Alors, ayons confiance que ce futur à venir est comme déjà acquis par avance par la personne du Christ. Pour cela, il faut nous abandonner jour après jour. C’est ce que nous chantons d’ailleurs après la consécration durant l’Eucharistie :

« Nous rappelons Ta mort, nous célébrons Ta résurrection, nous attendons que Tu viennes. »

L’Eucharistie est clairement un mémorial, elle est très clairement un sacrifice qui est manifesté par les paroles de l’institution du Jeudi Saint :

« Ceci est mon Corps qui va être donné, qui va être livré pour vous
Cette coupe est la nouvelle alliance en mon sang qui va être versé pour vous. »

L’Eucharistie est donc bien un sacrifice d’amour qui « re-présente », c’est-à-dire qui rend présent le sacrifice de la Croix. C’en est le mémorial, pas uniquement dans l’évènement sanglant du sacrifice de la Crois, mais dans tous les fruits qui découlent dans la fécondité de la Croix qui sont appliqués aujourd’hui et dans chacune des Eucharisties. Que ce soit une Eucharistie de dimanche, avec la liturgie qui y est associée, que ce soit une liturgie de semaine, plus simple, que ce soit une messe toute pauvre, avec un prêtre tout pauvre.

Cela veut dire que dans chacune des messes, le Christ est là comme l’unique grand prêtre pour s’offrir de manière efficace, pour notre secours, pour notre salut. Et par l’Église s’actualise son secours pour les hommes et les femmes que nous sommes. A chacune des messes auxquelles nous participons se réalise notre croissance, notre relèvement et notre vie éternelle pour le Ciel.

◆ Ensemble d'enregistrements:
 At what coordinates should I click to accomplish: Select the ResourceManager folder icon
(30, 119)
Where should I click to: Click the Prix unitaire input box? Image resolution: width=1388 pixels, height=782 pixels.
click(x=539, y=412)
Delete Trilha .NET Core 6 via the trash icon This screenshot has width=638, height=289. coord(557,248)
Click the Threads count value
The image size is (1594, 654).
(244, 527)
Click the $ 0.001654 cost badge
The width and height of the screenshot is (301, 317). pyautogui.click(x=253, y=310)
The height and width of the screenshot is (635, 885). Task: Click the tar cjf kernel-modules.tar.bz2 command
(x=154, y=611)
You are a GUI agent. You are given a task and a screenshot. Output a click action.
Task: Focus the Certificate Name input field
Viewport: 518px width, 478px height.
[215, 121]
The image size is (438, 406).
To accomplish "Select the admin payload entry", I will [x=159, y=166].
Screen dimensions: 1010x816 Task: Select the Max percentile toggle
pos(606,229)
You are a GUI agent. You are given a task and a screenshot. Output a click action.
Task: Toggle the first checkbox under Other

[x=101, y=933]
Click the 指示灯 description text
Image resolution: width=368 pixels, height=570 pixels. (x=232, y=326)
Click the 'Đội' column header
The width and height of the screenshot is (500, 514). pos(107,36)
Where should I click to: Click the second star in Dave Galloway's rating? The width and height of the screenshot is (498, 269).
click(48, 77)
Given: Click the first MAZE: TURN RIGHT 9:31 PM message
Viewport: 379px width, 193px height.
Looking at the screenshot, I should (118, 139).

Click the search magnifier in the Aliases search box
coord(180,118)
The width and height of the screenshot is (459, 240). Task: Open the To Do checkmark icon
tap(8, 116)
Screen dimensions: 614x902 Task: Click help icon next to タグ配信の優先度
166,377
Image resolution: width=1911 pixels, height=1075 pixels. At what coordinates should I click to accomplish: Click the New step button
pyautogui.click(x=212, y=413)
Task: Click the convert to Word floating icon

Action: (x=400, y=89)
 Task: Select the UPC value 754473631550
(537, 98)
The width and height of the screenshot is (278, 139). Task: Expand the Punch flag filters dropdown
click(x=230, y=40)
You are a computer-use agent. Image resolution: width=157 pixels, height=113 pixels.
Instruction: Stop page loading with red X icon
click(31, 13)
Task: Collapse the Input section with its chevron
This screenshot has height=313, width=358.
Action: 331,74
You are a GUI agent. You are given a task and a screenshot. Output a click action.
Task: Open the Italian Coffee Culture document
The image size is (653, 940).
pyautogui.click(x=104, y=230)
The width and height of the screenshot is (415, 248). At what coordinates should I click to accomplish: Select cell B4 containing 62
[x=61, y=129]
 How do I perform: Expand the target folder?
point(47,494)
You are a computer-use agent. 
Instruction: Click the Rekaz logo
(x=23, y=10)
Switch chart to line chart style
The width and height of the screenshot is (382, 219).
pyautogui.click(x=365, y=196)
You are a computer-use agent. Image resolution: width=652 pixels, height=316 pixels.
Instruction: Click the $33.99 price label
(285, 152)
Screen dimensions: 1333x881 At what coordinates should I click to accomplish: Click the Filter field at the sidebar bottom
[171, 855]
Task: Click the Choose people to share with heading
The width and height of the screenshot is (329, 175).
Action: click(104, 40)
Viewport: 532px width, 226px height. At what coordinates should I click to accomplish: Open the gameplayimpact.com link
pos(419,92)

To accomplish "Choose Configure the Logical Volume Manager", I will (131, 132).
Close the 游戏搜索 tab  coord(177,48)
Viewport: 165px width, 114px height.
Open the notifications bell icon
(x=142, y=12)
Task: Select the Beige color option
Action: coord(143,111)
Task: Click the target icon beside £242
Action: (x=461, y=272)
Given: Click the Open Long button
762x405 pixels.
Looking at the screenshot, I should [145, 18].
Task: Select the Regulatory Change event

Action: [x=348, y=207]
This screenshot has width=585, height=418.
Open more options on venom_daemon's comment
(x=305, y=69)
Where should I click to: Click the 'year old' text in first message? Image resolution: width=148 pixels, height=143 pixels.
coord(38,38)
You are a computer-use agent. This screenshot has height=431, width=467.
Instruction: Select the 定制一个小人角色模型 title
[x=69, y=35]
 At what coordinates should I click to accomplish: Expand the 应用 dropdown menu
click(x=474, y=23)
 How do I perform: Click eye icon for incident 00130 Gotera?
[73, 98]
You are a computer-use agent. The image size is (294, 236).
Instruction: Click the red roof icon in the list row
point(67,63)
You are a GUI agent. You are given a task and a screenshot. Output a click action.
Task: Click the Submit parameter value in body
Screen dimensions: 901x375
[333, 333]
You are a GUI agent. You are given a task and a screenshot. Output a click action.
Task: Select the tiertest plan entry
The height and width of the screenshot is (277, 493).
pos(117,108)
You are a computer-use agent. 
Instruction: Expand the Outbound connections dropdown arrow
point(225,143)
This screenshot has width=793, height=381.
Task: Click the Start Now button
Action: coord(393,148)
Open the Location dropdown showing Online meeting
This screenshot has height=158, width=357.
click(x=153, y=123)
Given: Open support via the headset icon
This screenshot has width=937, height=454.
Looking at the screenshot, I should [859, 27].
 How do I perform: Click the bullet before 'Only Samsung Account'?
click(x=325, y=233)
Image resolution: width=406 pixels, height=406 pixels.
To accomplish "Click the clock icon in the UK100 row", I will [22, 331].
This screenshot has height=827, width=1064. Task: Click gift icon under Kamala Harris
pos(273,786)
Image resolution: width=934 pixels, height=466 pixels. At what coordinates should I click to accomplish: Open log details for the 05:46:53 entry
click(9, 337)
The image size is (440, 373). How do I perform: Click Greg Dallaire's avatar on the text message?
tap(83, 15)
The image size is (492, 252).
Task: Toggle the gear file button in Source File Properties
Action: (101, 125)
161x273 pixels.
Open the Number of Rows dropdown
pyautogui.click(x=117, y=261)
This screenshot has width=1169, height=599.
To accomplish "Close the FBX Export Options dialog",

◆ Demande écrite 1: Condensez en une ou deux phrases le paragraphe du texte sur l'Eucharistie qui commence par « Cela veut dire que dans chacune des messes », sans en perdre les faits principaux.
◆ Demande écrite 2: Dans les enregistrements, depuis leur début jusqu'à la ligne contenant « Image resolution: width=368 », cette ligne comprise, substituez « GUI assistant » à « GUI agent » et recopiez ces lignes en laissant tout le reste inchangé.
Le texte et les enregistrements proviennent de sources différentes.

◆ Réponse écrite 1: À chaque messe, le Christ est présent comme l'unique grand prêtre qui s'offre efficacement pour notre secours et notre salut, secours qui s'actualise par l'Église pour nous. Chaque messe à laquelle nous participons réalise notre croissance, notre relèvement et notre vie éternelle pour le Ciel.

◆ Réponse écrite 2:
 At what coordinates should I click to accomplish: Select the ResourceManager folder icon
(30, 119)
Where should I click to: Click the Prix unitaire input box? Image resolution: width=1388 pixels, height=782 pixels.
click(x=539, y=412)
Delete Trilha .NET Core 6 via the trash icon This screenshot has width=638, height=289. coord(557,248)
Click the Threads count value
The image size is (1594, 654).
(244, 527)
Click the $ 0.001654 cost badge
The width and height of the screenshot is (301, 317). pyautogui.click(x=253, y=310)
The height and width of the screenshot is (635, 885). Task: Click the tar cjf kernel-modules.tar.bz2 command
(x=154, y=611)
You are a GUI assistant. You are given a task and a screenshot. Output a click action.
Task: Focus the Certificate Name input field
Viewport: 518px width, 478px height.
[215, 121]
The image size is (438, 406).
To accomplish "Select the admin payload entry", I will [x=159, y=166].
Screen dimensions: 1010x816 Task: Select the Max percentile toggle
pos(606,229)
You are a GUI assistant. You are given a task and a screenshot. Output a click action.
Task: Toggle the first checkbox under Other

[x=101, y=933]
Click the 指示灯 description text
Image resolution: width=368 pixels, height=570 pixels. (x=232, y=326)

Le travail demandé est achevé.